EXERCÍCIOS
a - Diga se cada frase concorda com o texto sobre a meia maratona, respondendo sim ou não e citando as palavras do texto que decidem:
(i) A primeira Meia Maratona foi no dia 2 de dezembro de 2007.
(ii) Quem escreve corre há cinco anos.
(iii) A medalha da primeira Meia Maratona está entrelaçada na lápide.
b - Responda com base no texto sobre a meia maratona:
(i) Em que dia foi a segunda Meia Maratona?
(ii) De que cores era o equipamento do grupo de quem escreve?
(iii) Por onde passou a corrida?
c - Continue o texto sobre a meia maratona a partir do ponto em que ele termina.

TEXTO
......
Esta foi a minha segunda Meia Maratona. A primeira aconteceu no dia 2 de Dezembro de 2007, três meses depois de ter deixado de ver os olhos castanhos e imensos da minha filha. A ela entreguei-lhe a medalha. Ainda lá continua, entrelaçada na lápide… Nunca mais tinha voltado a correr uma Meia.
Ontem, dia 10 de Maio, uma data cheia de memórias dolorosas, quis espantar fantasmas e brindar a vida, correndo.
Corro há três anos. Continuo a sentir-me deslumbrada pelo mundo da corrida, pela sua simplicidade, pela alegria natural que brota dos corações que correm, da energia que transborda de corpos suados e invade as ruas, trepa paredes dos prédios, lança-se às águas dos rios, alcança o oceano, escapa-se pelo horizonte distante e descansa no cume das montanhas. Tudo é belo e mágico. O mundo transforma-se em dia de corrida. Não, talvez sejam as pessoas que se transformam e têm olhares novos para este mundo velho…?
O olhar descansa do cansaço da vida, das atribulações, das dores, dos medos, da fome e abre-se à paz que jorra em passos de corrida.
Um pouco de receio e muita expectativa, creio ser o que se sente à partida para uma Meia Maratona. Eu senti. Senti também uma alegria genuína por estar ali, entre amigos, ter pernas para andar e correr, olhos para ver o branco e o azul do nosso equipamento, os verdes e os laranjas dos outros, o céu cinzento e a espuma do mar, ter ouvidos para ouvir as risadas esparsas deste ou daquele que passava…Mostrava também uma outra alegria, uma mais falsa, mais exacerbada, dançando e brincando a um ritmo tão contrário ao sentir deste dia 10 de Maio. Mas essa foi outra corrida que eu perdi, que ela (Margot) perdeu, mas que continuo a querer correr. Todos os dias e, simbolicamente, em cada dia de corrida. Já não procuro resposta à pergunta: “Porque corro”. Corro porque sim.
E assim alcancei mais uma Meia Maratona. A um ritmo leve, por entre bairros citadinos e estradas portuárias, fui vencendo quilómetro após quilómetro.
......
CONTEÚDO DOS DADOS
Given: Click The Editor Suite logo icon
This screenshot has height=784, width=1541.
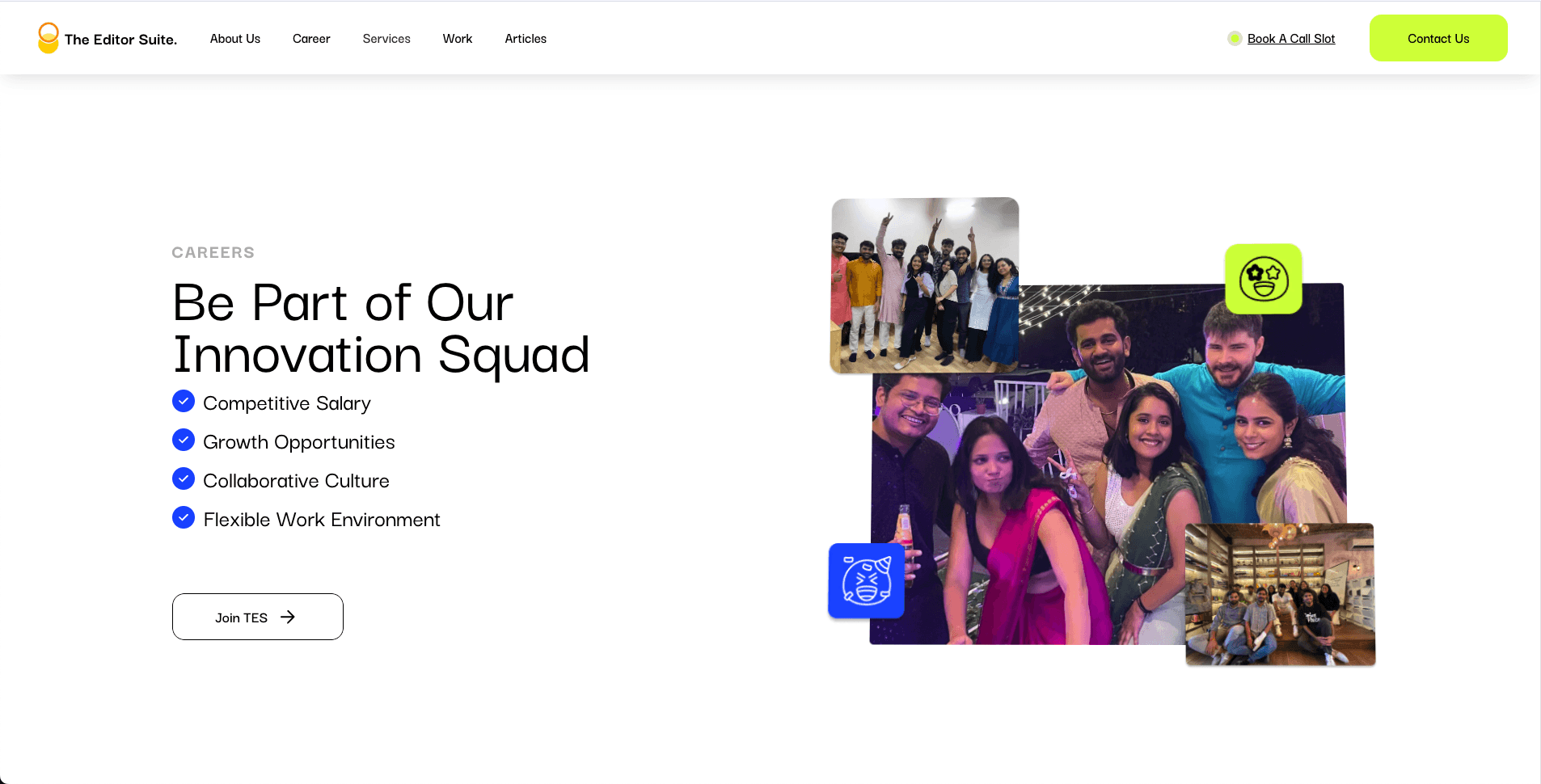Looking at the screenshot, I should (49, 37).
......
RESPOSTAS
a -
(i) Sim: "A primeira aconteceu no dia 2 de Dezembro de 2007"
(ii) Não: "Corro há três anos."
(iii) Sim: "entrelaçada na lápide"

b -
(i) No dia 10 de maio.
(ii) Branco e azul.
(iii) Por entre bairros citadinos e estradas portuárias.

c -
Concluí a prova muito bem, sem cansaço, sem angústia, sem frustração por um tempo acima das duas horas, apenas com pena de ter terminado. Foi um prazer imenso enquanto durou. Depois fica o travo quase amargo de ter terminado depressa. Era bom que durasse… Penso que, ao anteciparmos estes momentos, misto de prazer e tristeza, desenvolvemos mecanismos de defesa. Assim, em cada prova, planeamos a prova seguinte. Sonhamos com outra e ainda corremos esta... Programamos treinos conjuntos que, muitas vezes, nem se chegam a cumprir. Recordamos provas passadas. Vivemos entre o que se correu e o que se irá correr. Vemo-nos a correr provas longínquas… Estranho, mas delicioso. Estranha e deliciosa é esta forma de vida. Em busca da felicidade…encontrada, simplesmente, numa corrida…
Lembrando o grande poeta Manuel Maria Barbosa du Bocage…
Quantas vezes, Amor, me tens ferido?
Quantas vezes, Razão, me tens curado?
Quão fácil de um estado a outro estado
O mortal sem querer é conduzido!
Tal, que em grau venerando, alto e luzido,
Como que até regia a mão do fado,
Onde o Sol, bem de todos, lhe é vedado,
Depois com ferros vis se vê cingido:
Para que o nosso orgulho as asas corte,
Que variedade inclui esta medida,
Este intervalo da existência à morte!
Travam-se gosto, e dor; sossego e lida;
É lei da natureza, é lei da sorte,
Que seja o mal e o bem matiz da vida.
Bocage
A Equipa antes da prova: Jorge, Pedro, Fernando, Paula, Ana, Magnífica, Fernando,
A meio da Prova: 4 AP (António Pinho, Ana Pereira, Ana Paula Pinto e António Pereira)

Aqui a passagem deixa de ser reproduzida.